Suicidal Because Noise from rTMS (140 dB!) Massively Worsened My Tinnitus and Caused Hearing Loss

Hi Joe,

I am so sorry to hear your story and it breaks my heart to read that you are contemplating suicide, although I too have experienced times where I thought to myself that it would just be so much easier if I were just dead.

I'm not an expert or anything, but I would suggest trying a safe, low risk medication to treat the anxiety and depression that you might be feeling due to the new hearing loss and worse tinnitus. A doctor or psychiatrist can perform an in depth assessment and determine the appropriate medication for you (if you are open to trying new medications). Also, is there a way for you to continue listening to your audio books, even if it may not sound the exact same as before? It's important to continue to do things that bring you happiness, even though you may not have any motivation or just feel too sad to try anymore. Try not to let yourself sink into a dark hole where all you can focus on is the tinnitus and hearing loss. I know it's easier said than done, but it's important to try.

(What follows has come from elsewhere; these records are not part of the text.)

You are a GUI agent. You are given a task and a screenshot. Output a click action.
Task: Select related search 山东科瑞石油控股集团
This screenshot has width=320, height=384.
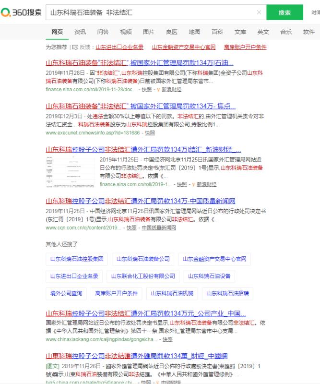pos(77,259)
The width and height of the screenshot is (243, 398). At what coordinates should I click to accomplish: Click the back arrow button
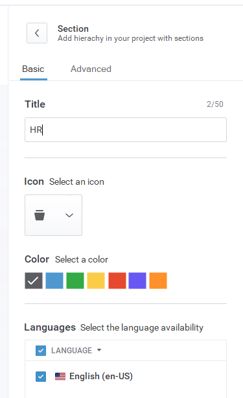(37, 33)
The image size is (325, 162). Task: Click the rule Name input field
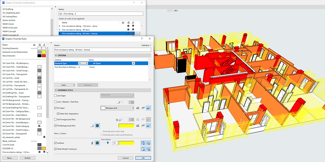103,50
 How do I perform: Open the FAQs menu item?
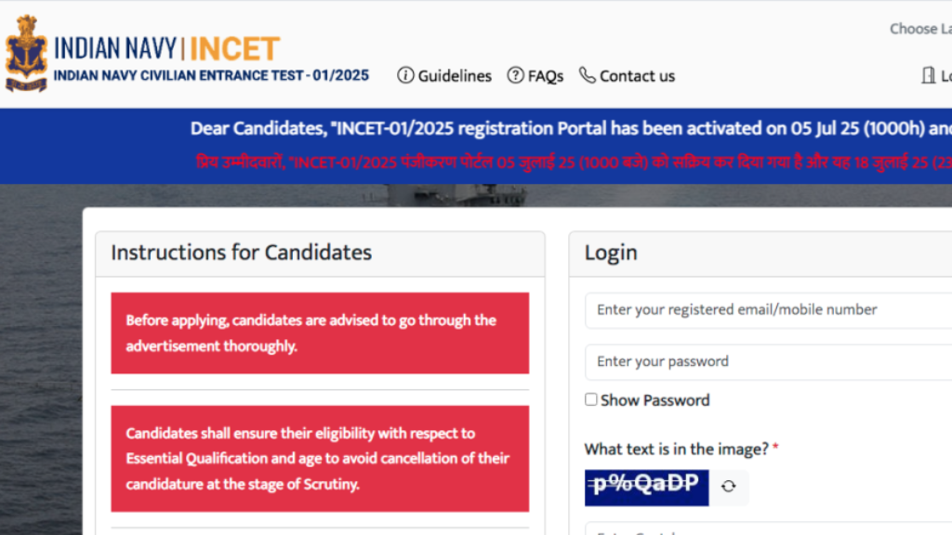545,76
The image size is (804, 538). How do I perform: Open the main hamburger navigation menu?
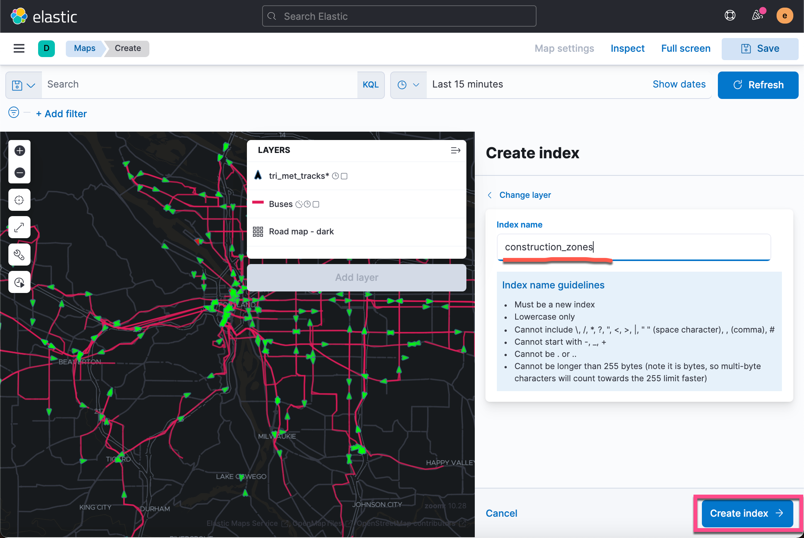[x=19, y=48]
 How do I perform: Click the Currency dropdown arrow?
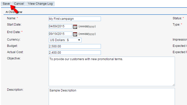coord(79,40)

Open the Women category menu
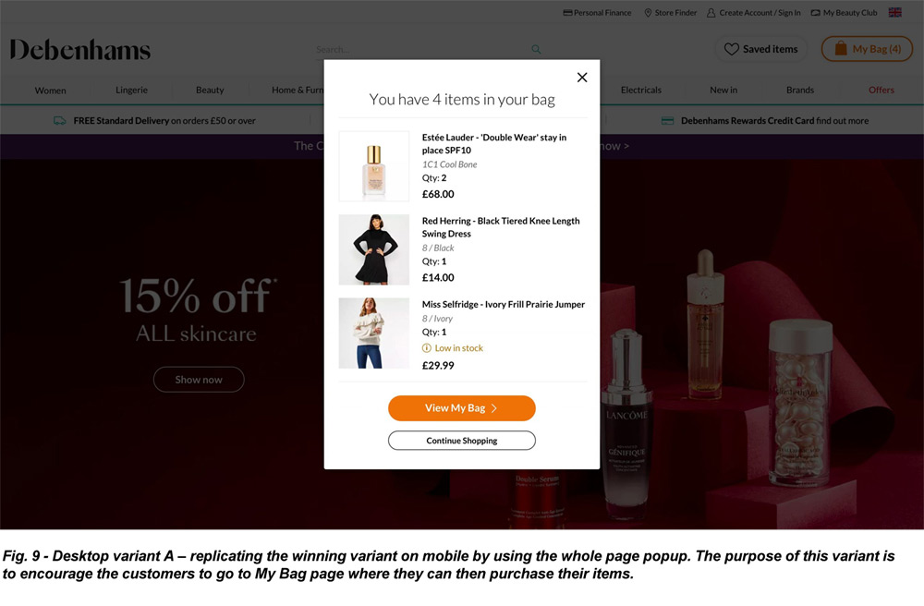coord(50,90)
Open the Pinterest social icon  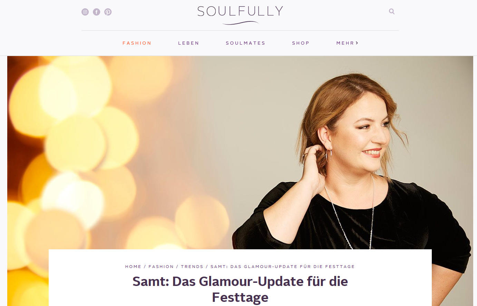tap(108, 12)
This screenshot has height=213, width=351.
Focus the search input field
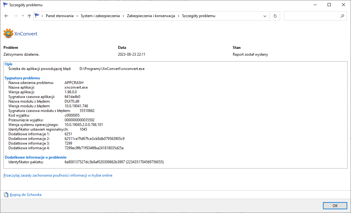tap(312, 16)
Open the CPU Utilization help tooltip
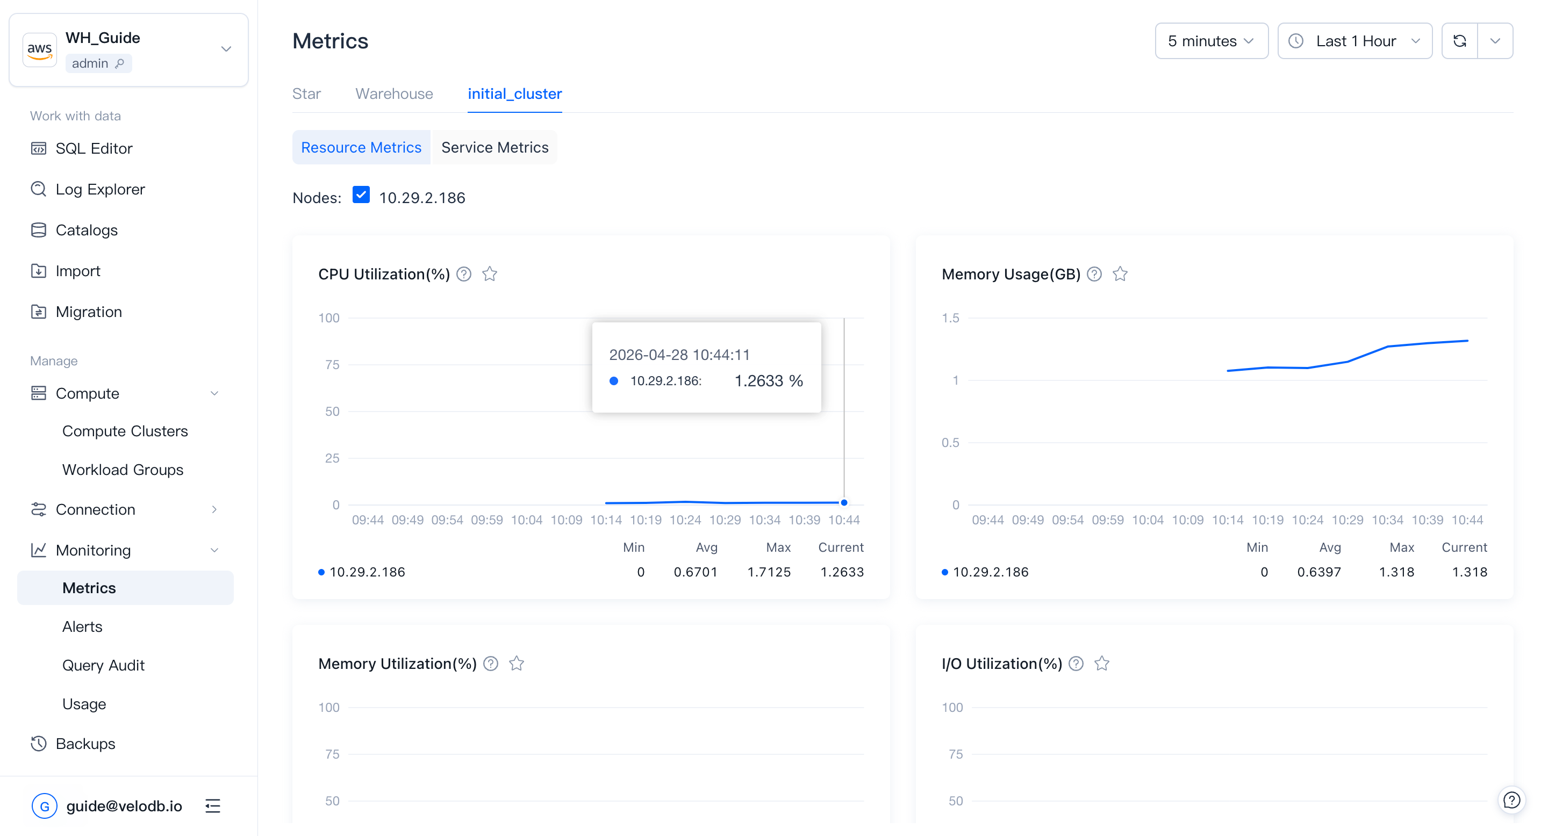The height and width of the screenshot is (836, 1548). 464,274
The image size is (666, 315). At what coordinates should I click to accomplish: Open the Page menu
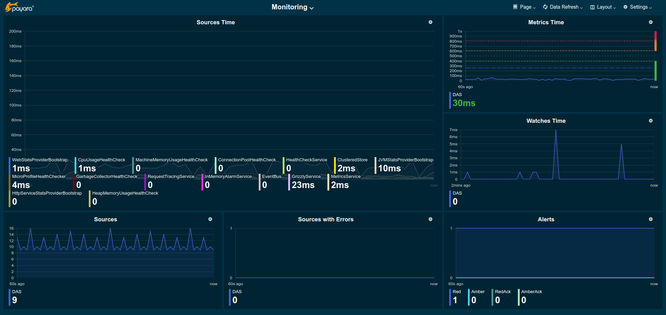(x=524, y=7)
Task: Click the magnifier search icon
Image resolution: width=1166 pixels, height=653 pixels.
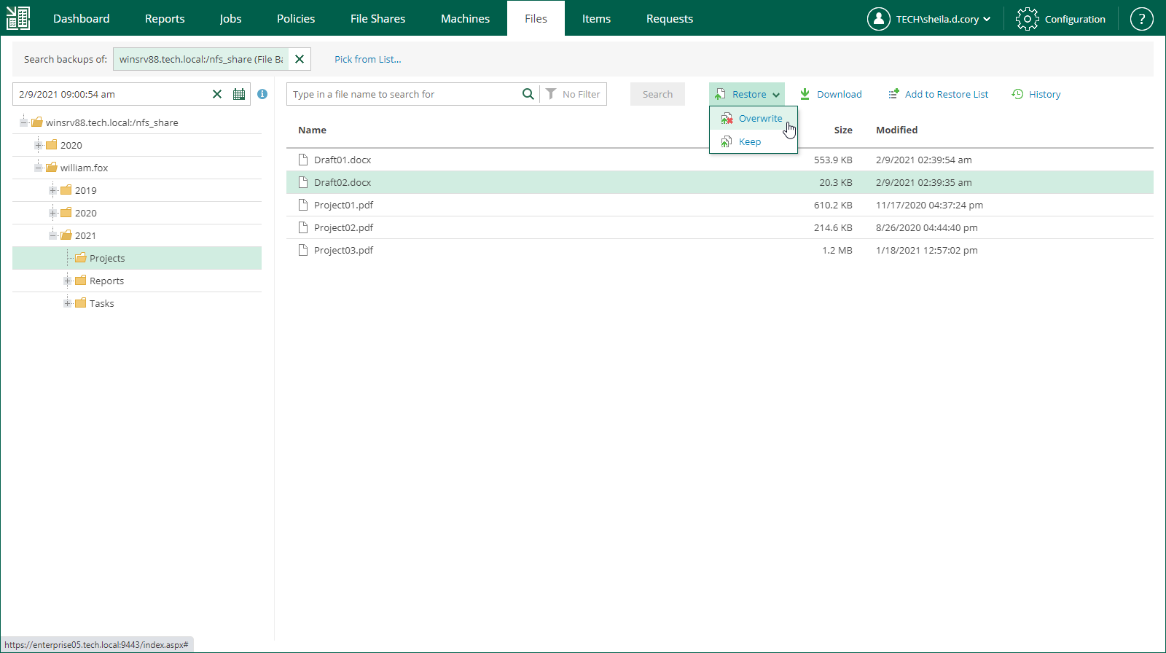Action: point(528,94)
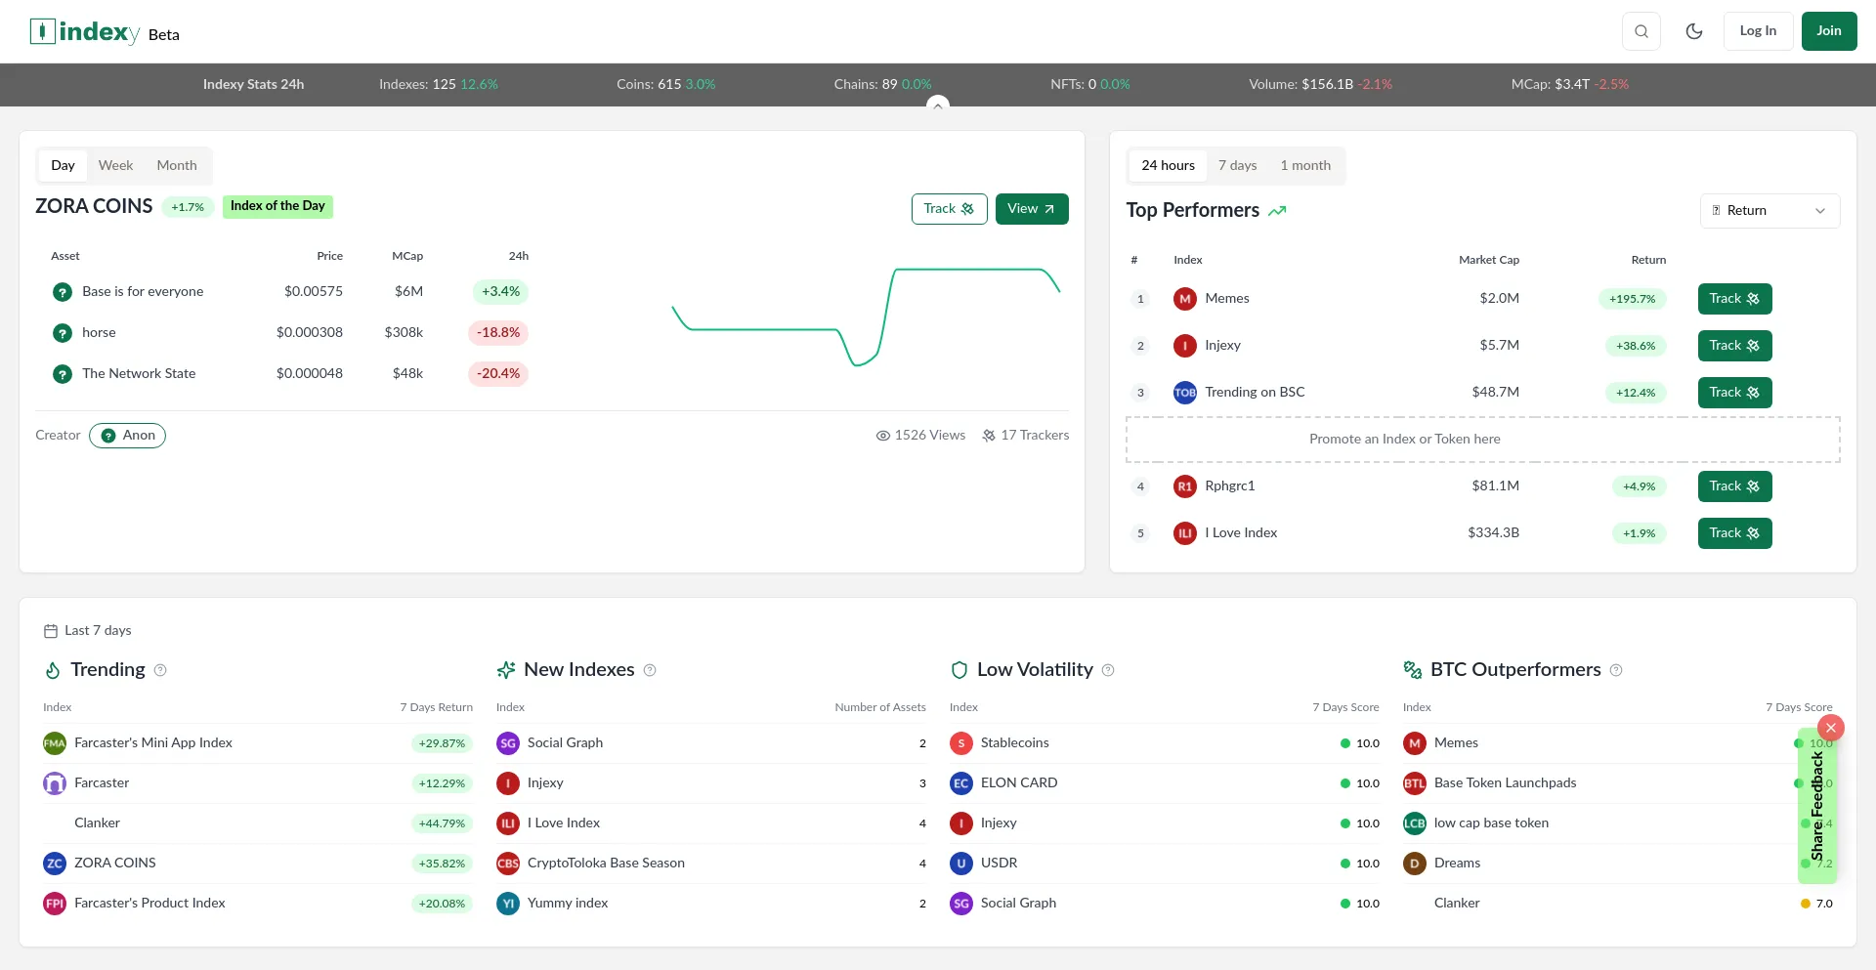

Habituation is also still possible, but for severe instances such as yours, it may just take a little longer. I wish you the best of luck in overcoming this battle, and please do not lose hope or give up.
 
I did a search and this is what I found:

In Memory of Joe Battams
Fucking hell. Thanks for finding this @Wrfortiscue. I actually looked a few weeks back but didn't find anything. I actually knew Joe, our work lives crossed each other for a few years. Couldn't believe my eyes seeing his post and reading his horrible predicament. I tried to contact him on LinkedIn after he made this post but it was too late.

He was one of the kindest, gentlest souls you could come across in life. Too quiet for his own good in fact, but this explains why and in retrospect it all makes sense. Just terrible. I'm only assured that he's found his peace.
 
Another tragedy. Thinking of you, Joe. Medicine failed you, and research with its glacial times failed you too. You didn't deserve this, but at least there in no noise where you are now. Thinking of your family, too.
 
RIP. I wish that Joe could know it was not his fault. How could anyone fault him for wanting his depression to get better? His sentiment is so similar to mine, to a lot of ours. When we dare live with tinnitus and things can somehow get worse or we can be exposed to unhealthy noise etc, I still think it is not our fault. We are daring to live, to make life live-able as we should. It was unfortunate what happened but he did the best he could with the information he had.

Sending peace and love to his family and all of us who feel backed into a corner in this life.
 
Rest in peace Joe.

The hospital staff killed him. Perhaps not intentionally, but pure negligence mixed with uncaring borderline sadism.

The auditory system and brain have their breaking points, clearly.

Peace be with you Joe.
 
Oh no. I remember my heart breaking when I read his story. All of this is just devastating. Joe thought he was doing something to help himself and ended up with horrible tinnitus.

I remember my otologist telling me not to worry about the MRI because they gave me double ear protection. I still ran out of there halfway through because it was so incredibly loud even with the ear protection.

RIP Joe.
 
I am in the same boat as OP. Anything I do seem to make it worse.

Yesterday was at a dinner with my wife and son and the place was a little loud but not horribly loud. I also had my Phonak P90 hearing aids in. Anyways, just out of the blue a server accidentally dropped some glasses on a glass top table, probably 2 to 3 feet away from me. Now for normal people it was just an accident and for me it is a trauma with a loud spike on a top of an ongoing flare up.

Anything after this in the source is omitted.